Logo, é preciso largar o defensivismo, por um lado, e cair na armadilha do "fantasma do fascismo", que a ala governista do bloco dominante (e o bloco reformista que fica ao seu reboque e não apresenta nenhuma alternativa real) divulga por aí. O governo Dilma deve ser combatido e esse combate não deve ser deixado para a ala conservadora do bloco dominante. Da mesma forma, o maior problema não é o governo Dilma e sim o capitalismo e as políticas estatais que ele constrange a realizar no atual momento com as dificuldades da acumulação capitalista e por isso é necessário colocar a palavra de ordem: autogestão social! A revolução proletária não é mais para daqui a cem anos, pois a barbárie se aproxima e a brecha revolucionária também, mas a mera prática de reivindicações limitadas não produz politização e não impede a manipulação da população.

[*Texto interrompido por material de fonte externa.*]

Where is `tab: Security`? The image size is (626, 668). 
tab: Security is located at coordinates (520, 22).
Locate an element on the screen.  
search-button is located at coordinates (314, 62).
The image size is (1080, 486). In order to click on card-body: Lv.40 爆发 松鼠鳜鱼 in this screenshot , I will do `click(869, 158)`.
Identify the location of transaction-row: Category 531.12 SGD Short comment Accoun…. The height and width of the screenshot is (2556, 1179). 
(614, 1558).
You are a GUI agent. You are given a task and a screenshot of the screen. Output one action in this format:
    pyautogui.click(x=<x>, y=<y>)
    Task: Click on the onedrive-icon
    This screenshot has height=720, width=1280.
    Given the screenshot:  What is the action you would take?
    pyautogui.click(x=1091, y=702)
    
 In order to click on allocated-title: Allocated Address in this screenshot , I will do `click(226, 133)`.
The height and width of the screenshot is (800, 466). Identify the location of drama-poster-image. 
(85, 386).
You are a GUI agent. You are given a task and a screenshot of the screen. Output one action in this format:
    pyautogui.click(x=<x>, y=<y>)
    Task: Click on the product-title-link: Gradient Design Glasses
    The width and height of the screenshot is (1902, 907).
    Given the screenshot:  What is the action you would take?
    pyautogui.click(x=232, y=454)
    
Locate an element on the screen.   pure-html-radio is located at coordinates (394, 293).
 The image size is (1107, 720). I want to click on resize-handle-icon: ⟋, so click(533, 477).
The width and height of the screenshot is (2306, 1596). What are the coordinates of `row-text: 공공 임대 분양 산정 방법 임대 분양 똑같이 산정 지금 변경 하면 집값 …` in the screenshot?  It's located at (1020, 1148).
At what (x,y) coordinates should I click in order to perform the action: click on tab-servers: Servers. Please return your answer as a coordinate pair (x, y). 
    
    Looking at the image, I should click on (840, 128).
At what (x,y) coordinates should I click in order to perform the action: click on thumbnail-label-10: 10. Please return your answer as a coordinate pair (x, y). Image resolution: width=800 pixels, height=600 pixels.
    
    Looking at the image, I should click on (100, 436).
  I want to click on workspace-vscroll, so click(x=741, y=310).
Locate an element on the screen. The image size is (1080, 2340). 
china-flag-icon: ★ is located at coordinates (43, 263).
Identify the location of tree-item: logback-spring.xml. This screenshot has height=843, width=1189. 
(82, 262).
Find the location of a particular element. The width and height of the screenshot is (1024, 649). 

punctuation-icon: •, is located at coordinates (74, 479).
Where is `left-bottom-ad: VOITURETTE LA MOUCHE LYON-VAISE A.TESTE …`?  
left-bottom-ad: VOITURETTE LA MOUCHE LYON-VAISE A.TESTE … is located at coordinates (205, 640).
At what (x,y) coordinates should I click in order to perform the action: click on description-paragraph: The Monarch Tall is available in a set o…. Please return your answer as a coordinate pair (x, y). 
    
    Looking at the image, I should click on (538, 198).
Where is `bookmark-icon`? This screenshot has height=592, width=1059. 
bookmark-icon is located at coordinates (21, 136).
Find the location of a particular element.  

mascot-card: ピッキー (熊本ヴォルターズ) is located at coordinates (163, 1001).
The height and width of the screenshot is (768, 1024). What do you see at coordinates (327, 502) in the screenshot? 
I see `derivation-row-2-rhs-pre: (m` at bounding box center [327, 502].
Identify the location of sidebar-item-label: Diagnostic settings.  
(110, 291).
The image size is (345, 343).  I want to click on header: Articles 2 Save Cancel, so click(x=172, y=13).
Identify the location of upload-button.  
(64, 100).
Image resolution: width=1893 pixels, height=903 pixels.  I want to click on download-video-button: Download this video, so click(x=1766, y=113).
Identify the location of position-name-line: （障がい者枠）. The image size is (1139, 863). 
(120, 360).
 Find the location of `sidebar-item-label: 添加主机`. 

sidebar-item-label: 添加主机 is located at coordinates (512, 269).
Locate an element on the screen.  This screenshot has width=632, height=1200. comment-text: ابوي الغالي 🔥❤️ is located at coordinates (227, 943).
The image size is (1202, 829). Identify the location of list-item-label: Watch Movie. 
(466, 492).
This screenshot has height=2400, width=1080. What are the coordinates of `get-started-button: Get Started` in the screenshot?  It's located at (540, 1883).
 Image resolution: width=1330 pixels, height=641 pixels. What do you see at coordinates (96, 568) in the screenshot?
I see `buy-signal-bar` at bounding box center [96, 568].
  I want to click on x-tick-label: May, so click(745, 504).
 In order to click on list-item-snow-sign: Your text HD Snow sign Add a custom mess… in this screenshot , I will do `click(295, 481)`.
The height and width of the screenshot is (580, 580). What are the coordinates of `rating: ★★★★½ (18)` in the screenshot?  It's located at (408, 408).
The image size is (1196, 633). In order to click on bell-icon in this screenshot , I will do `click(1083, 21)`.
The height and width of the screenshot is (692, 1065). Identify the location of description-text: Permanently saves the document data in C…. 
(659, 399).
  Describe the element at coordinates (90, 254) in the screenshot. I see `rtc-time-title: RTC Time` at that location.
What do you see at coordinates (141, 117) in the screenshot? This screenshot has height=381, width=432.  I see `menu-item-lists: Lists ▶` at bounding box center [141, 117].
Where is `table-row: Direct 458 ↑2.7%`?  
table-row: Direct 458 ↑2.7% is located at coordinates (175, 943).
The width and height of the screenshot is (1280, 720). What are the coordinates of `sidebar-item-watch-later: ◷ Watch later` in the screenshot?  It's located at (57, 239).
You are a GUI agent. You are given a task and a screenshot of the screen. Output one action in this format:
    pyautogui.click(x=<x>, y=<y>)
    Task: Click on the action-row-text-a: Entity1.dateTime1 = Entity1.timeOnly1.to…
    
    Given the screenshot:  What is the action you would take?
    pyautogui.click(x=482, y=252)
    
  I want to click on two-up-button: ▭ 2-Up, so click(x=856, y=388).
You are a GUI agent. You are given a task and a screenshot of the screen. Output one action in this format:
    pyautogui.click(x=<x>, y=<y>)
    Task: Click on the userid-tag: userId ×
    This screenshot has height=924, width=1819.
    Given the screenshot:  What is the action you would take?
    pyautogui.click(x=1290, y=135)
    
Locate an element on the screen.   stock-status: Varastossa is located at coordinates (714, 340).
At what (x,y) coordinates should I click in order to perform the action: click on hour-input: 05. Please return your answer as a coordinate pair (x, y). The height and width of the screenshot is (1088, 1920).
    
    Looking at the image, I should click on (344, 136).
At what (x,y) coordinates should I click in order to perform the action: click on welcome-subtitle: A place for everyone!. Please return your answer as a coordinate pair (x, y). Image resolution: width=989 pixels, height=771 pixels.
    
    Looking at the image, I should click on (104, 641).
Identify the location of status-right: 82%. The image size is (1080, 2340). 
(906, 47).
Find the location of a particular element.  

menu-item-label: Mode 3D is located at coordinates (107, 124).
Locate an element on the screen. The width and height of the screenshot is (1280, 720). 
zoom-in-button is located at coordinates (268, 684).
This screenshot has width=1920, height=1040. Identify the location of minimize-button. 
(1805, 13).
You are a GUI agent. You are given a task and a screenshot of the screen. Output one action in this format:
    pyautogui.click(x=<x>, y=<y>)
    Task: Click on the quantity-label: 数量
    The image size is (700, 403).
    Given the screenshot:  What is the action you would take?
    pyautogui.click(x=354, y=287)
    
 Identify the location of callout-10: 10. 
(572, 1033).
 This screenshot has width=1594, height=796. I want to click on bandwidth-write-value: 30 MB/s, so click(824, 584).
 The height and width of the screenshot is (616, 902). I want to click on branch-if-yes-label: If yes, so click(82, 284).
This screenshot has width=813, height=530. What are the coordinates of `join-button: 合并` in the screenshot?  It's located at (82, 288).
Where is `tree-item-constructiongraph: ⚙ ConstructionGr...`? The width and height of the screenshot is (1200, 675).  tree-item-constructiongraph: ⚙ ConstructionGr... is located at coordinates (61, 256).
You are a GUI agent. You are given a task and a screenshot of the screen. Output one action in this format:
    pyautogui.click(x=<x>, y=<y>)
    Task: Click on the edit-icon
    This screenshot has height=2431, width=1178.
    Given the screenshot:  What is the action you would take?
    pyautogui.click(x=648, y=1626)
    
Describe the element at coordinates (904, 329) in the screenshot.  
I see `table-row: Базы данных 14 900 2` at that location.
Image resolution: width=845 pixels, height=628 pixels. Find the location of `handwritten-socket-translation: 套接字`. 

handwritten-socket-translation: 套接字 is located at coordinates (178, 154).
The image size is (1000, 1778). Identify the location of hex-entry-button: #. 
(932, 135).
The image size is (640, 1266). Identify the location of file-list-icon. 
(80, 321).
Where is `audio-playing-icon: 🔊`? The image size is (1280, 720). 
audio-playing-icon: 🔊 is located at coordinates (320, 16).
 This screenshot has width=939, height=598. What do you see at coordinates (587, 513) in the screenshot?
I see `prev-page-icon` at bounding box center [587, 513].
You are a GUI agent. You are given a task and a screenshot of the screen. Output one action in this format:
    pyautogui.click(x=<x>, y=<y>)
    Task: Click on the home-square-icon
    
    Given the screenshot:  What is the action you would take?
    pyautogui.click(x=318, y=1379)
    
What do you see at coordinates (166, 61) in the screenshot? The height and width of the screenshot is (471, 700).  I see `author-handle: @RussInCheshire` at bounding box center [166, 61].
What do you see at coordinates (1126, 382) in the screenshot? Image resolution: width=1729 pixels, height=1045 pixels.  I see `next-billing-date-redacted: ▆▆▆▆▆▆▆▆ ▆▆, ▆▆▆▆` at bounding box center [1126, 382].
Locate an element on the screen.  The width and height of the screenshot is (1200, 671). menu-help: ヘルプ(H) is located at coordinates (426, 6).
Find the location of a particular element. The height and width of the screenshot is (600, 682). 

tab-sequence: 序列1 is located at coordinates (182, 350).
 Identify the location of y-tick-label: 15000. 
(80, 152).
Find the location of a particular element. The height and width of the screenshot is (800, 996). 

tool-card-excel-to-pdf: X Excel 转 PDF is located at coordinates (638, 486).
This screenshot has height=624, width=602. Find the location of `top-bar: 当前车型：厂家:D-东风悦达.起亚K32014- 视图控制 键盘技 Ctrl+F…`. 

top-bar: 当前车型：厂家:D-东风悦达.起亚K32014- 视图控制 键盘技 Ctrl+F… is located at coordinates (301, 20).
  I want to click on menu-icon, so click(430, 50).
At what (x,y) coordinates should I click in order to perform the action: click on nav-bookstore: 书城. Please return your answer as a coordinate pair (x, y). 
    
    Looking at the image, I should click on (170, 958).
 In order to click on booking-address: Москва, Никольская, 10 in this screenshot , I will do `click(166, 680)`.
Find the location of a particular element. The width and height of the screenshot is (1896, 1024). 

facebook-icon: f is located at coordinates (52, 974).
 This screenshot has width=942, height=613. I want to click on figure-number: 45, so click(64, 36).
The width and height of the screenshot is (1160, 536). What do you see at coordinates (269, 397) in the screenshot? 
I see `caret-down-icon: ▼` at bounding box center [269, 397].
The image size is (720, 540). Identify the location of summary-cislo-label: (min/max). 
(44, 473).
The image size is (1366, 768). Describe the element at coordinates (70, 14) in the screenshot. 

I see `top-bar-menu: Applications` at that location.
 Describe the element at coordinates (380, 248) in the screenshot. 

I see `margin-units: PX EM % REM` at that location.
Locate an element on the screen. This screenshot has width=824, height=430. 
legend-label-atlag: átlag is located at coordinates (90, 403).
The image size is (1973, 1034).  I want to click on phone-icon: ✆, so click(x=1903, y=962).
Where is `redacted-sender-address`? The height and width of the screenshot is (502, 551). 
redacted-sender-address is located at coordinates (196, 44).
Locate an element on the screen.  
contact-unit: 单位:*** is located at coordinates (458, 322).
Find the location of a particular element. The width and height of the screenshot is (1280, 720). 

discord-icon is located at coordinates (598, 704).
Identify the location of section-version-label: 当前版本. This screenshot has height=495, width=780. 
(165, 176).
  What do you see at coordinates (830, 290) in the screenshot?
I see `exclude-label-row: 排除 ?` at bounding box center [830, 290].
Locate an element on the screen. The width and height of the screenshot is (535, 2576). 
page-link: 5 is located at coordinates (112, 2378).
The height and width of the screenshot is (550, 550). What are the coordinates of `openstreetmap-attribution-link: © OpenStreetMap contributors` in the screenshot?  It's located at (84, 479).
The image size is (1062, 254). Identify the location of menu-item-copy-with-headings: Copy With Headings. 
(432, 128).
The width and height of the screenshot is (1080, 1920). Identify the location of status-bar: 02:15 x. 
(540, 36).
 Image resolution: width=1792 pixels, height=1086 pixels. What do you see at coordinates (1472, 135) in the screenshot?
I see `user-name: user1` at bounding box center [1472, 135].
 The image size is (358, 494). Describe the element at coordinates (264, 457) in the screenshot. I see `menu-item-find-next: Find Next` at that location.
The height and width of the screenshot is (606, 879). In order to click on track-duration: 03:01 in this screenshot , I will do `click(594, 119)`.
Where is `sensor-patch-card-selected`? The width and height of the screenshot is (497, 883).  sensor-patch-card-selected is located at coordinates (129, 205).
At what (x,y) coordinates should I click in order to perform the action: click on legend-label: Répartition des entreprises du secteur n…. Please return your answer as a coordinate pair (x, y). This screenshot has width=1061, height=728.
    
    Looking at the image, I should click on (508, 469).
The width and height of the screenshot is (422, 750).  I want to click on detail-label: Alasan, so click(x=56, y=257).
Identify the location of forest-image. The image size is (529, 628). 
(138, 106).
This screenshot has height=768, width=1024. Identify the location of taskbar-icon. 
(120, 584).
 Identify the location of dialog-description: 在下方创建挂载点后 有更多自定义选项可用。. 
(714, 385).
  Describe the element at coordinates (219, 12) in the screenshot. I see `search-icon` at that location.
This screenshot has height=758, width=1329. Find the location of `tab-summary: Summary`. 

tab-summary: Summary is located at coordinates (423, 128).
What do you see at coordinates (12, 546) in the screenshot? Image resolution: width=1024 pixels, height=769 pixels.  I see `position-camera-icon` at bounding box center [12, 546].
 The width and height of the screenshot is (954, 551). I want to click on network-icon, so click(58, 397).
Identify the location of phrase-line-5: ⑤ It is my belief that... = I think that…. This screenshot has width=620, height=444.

Em síntese, ao invés de espanto com as manifestações absurdas daqueles que estão no poder (seja a ala governista ou conservadora que detém o poder mas quer o aparato governamental), cuja motivação é um total contrassenso (para apoiar um governo decrépito ou para incentivar sua substituição por outro idêntico), e se iludir com as aparências, é necessário começar a encaminhar lutas mais fortes e não deixar de colocar que agora é o momento da luta por um real projeto alternativo, a autogestão social, o único que pode abolir a corrupção, a exploração, a dominação, o reino do dinheiro e da burocracia, elementos inseparáveis.
As ironias do texto são muito boas, afinal como não rir destas duas manifestações?
ResponderExcluirMas mais importante do que a ironia é a lucidez. Muitos ficam espantados com entrevistas totalmente reacionárias e/ou ignorantes, ignorando também que isso é expressão dos debates cotidianos. Dia após dia encontramos estas opiniões conservadoras e reacionárias, por vezes debatemos e por vezes não. Resta mesmo buscar compreender o momento político do país de modo a não perder de vista as demais determinações sociais e históricas, assim como propor alternativas que avancem em relação ao que está colocado.
Sem dúvida Mateus, a situação é essa mesma e a luta é uma necessidade para ultrapassarmos a alternativa entre "inferno" e "purgatório". Abraços!